Mental Health and holistic wellbeing have received the focused attention of psychologists and those engaged in the study of human nature right from the beginning. The last two decades have witnessed an exponential growth in mental disorders of all types, all over the world. Studies across the world have shown that mental health issues such as depression and anxiety are more common among women. Database generated by many sources, including the WHO, comprises appalling statistics on women’s deteriorating mental health. The gender disadvantage and physiological factors might add up to this vulnerability of women. Socio cultural factors varying from discriminatory socialization practices, denial of opportunities for higher education and employment, lack of property rights, decision making power, gender- based violence etc. all add up to the challenges of girls and women. Lack of gender sensitivity of medical practitioners, sociologists and mental health counselors result in overlooking the socio-cultural factors most often. Though the Bio psychosocial model is well accepted by mental health practitioners, its essence does not reflect in the practices.

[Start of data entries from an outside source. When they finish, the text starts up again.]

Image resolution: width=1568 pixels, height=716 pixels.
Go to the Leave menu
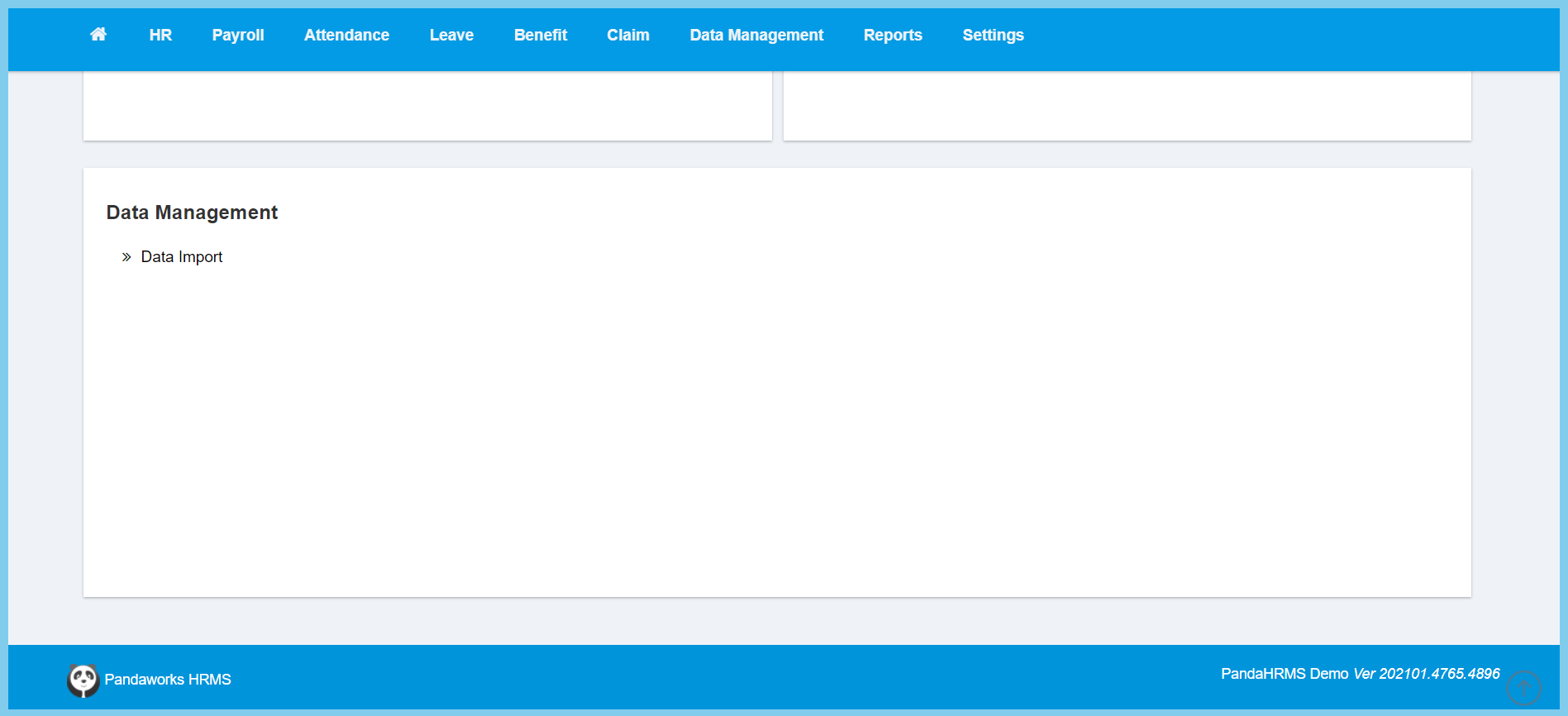451,36
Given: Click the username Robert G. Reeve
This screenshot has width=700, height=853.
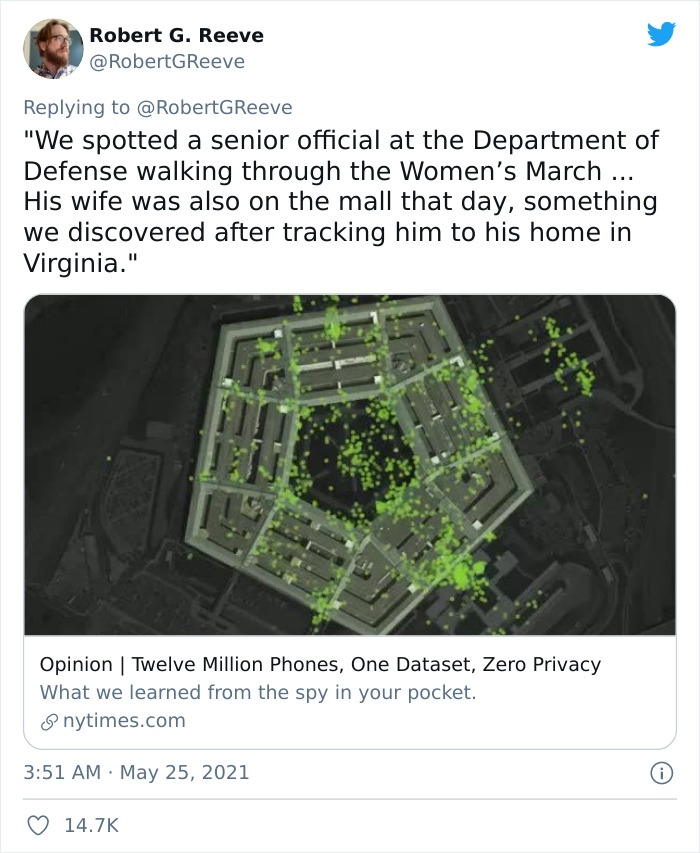Looking at the screenshot, I should pyautogui.click(x=176, y=34).
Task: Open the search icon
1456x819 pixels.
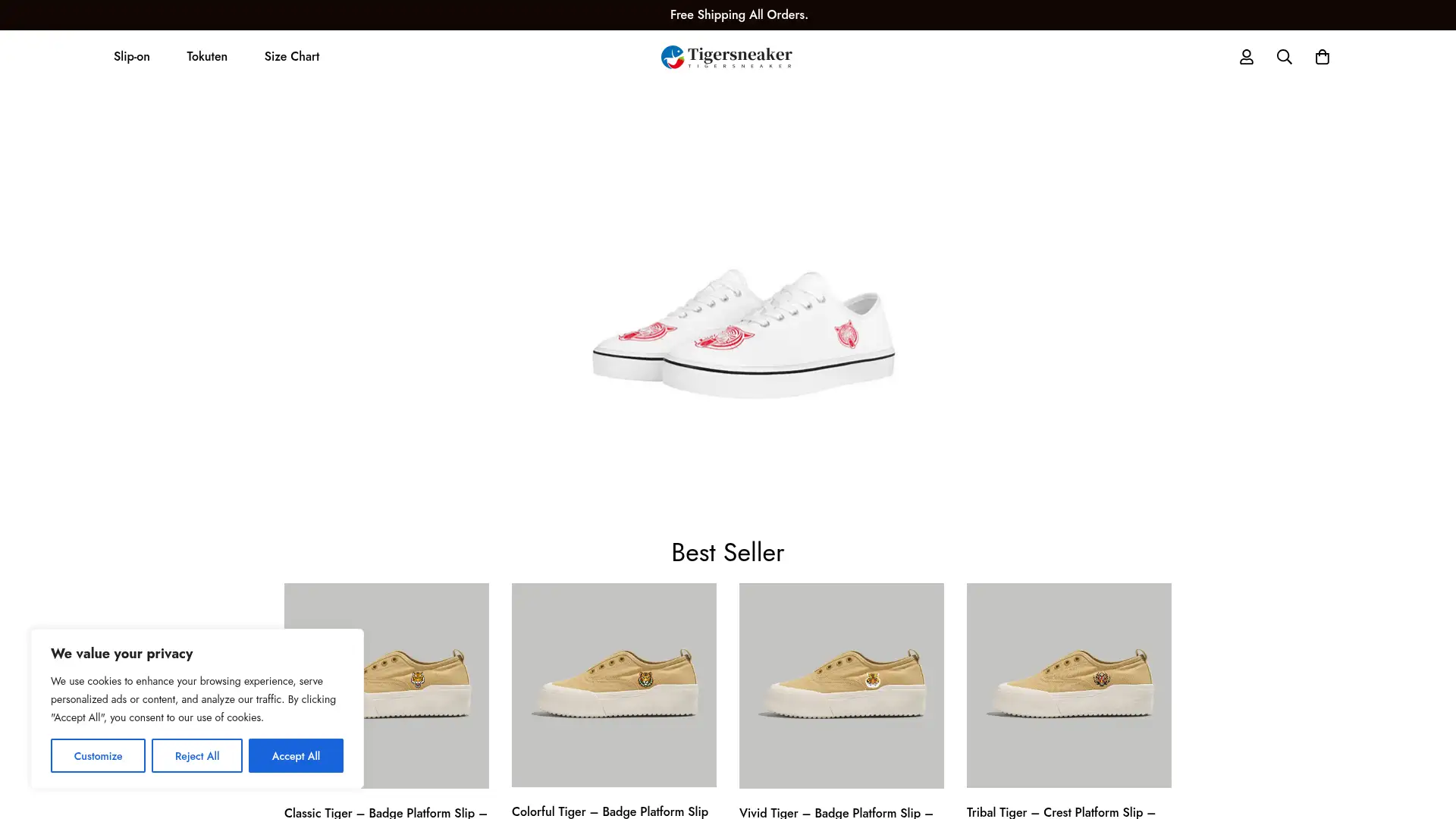Action: (1284, 56)
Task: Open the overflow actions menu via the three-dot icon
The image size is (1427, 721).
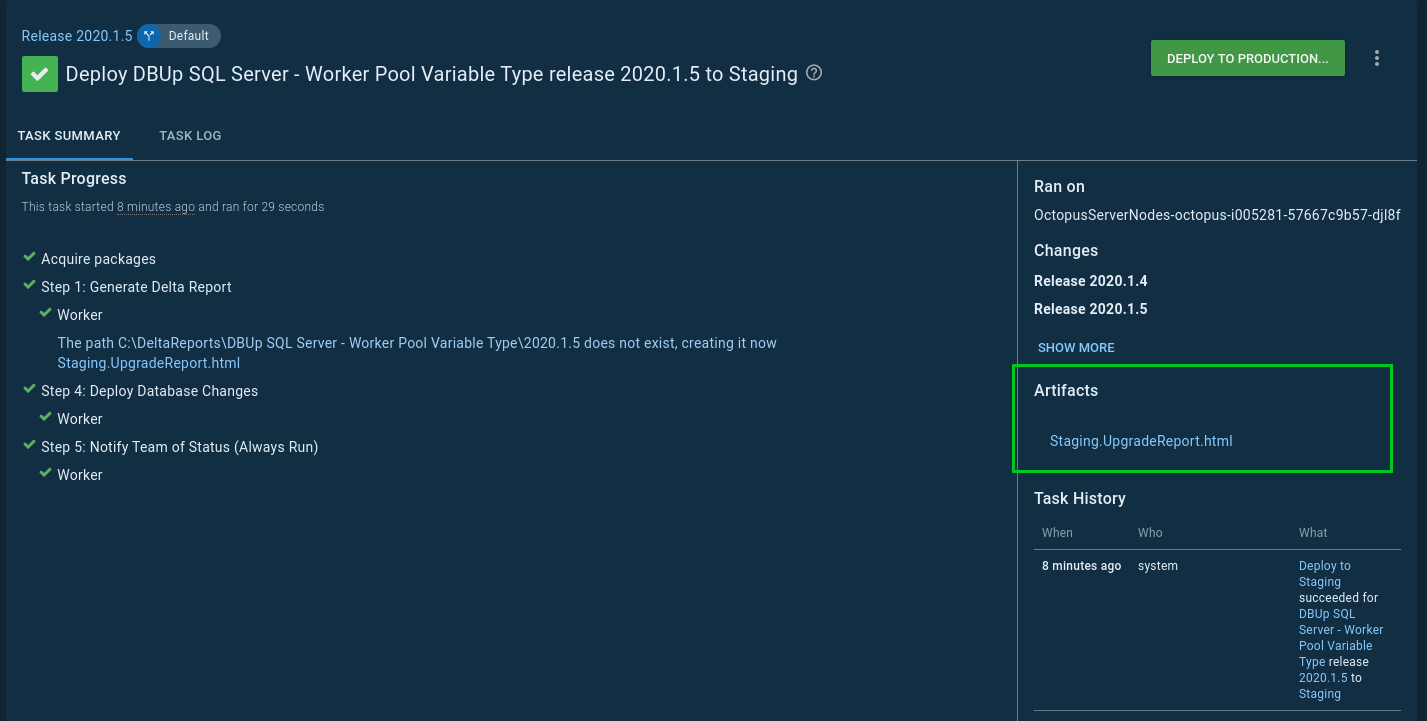Action: click(x=1377, y=58)
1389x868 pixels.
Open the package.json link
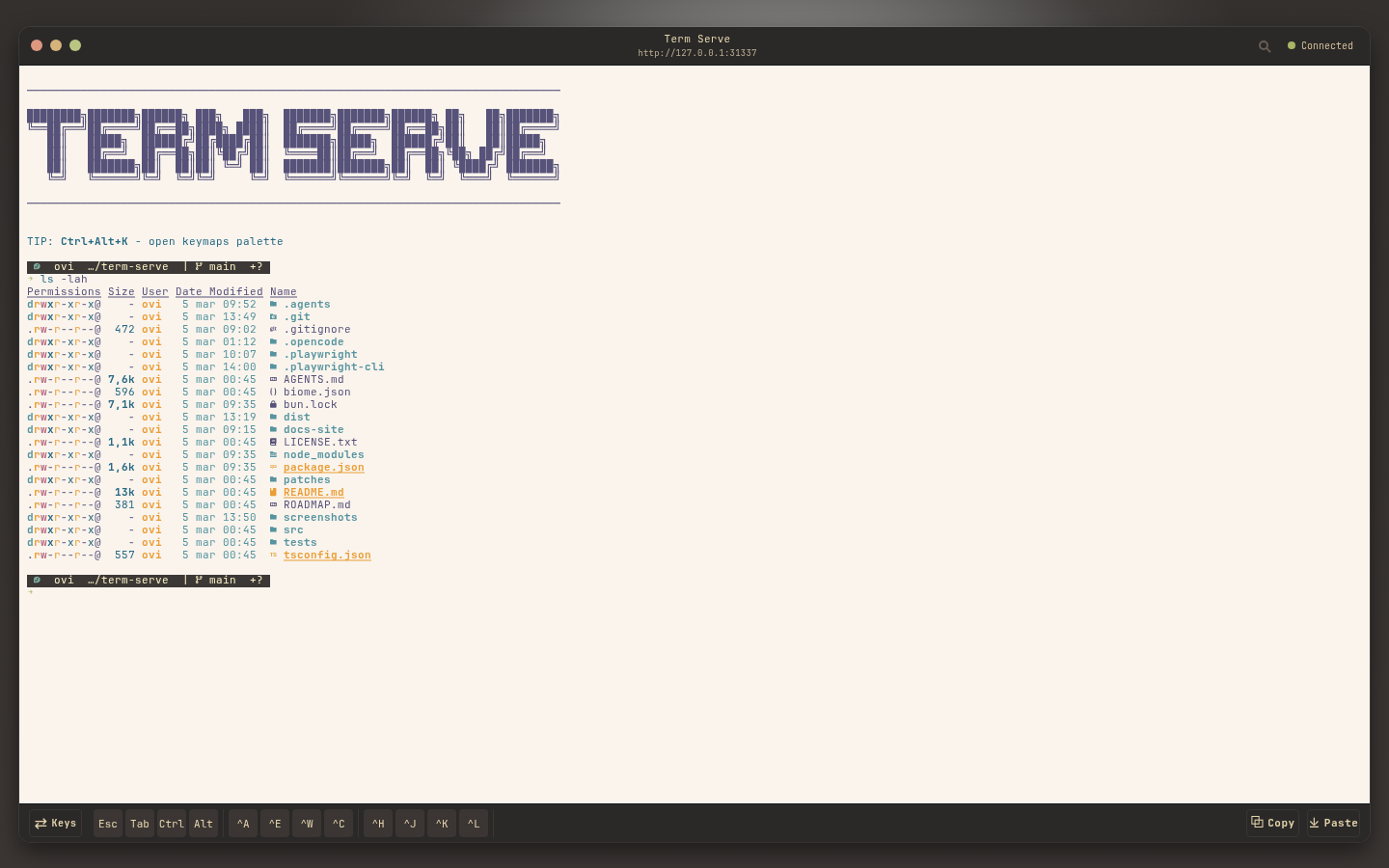[x=323, y=467]
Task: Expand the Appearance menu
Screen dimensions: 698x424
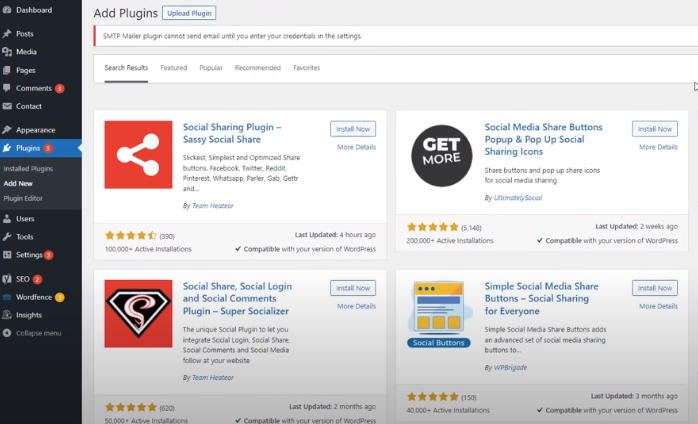Action: click(x=35, y=130)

Mental health is the normal state of wellbeing and defined as conditions and levels of social functioning which are socially acceptable and personally satisfying. There is no single authentic or certified definition of mental health. There are several misconceptions where mental health is equated with lack of mental illness. Cultural differences, subjective assessments, and competing professional theories affect the way mental health is defined. The World Health Organization defines mental health as a state of well-being in which the individual realizes his or her abilities, copes up with the normal stresses of life, works productively and fruitfully, and makes contributions to his/ her community. Different psychologists have emphasized different aspects of mental health in their definitions. According to Hadfield (1950), mental health is the full and harmonious functioning of the whole personality. Bernard (1961) writes (a) mental health involves continuous adjusting rather than a static condition and is, therefore, an ever- shifting progressive goal. It is an ability to cope up with the present and in all likelihood to adjust satisfactorily in the future too. (b) Mental health involves a point of view one takes through all phases of one’s living. The White House Conference in its Preliminary Report,1930 defines mental health as “the adjustment of individuals to themselves and the world at large with a maximum of effectiveness, satisfaction, cheerfulness and socially considerate behavior and the ability to face and accept the realities of life”.

Key Terms in this Chapter

Morphing: It is a form of cybercrime in which the face of a girl or woman is adjusted with someone else’s body.

Dowry: The money handed over to the bride by her parents at the time of marriage.

Postpartum Depression: A form of clinical depression related to pregnancy and childbirth. It manifests as mood disorders with feelings of intense sadness, worry and exhaustion following childbirth.

Stalking: Refers to repeated harassing or threatening behavior by an individual, such as following a person, appearing at a person's home or place of business, making harassing phone calls, leaving written messages or objects, etc. It is a criminal offense in India.

Menopause: It is the time in women's lives when menstrual periods stop permanently.

Natality: Related to birth, where female fetus is prevented birth right through sex selective abortion.

Grey Divorce: It is the split or separation of couples above 50 years, who have been married for a long time.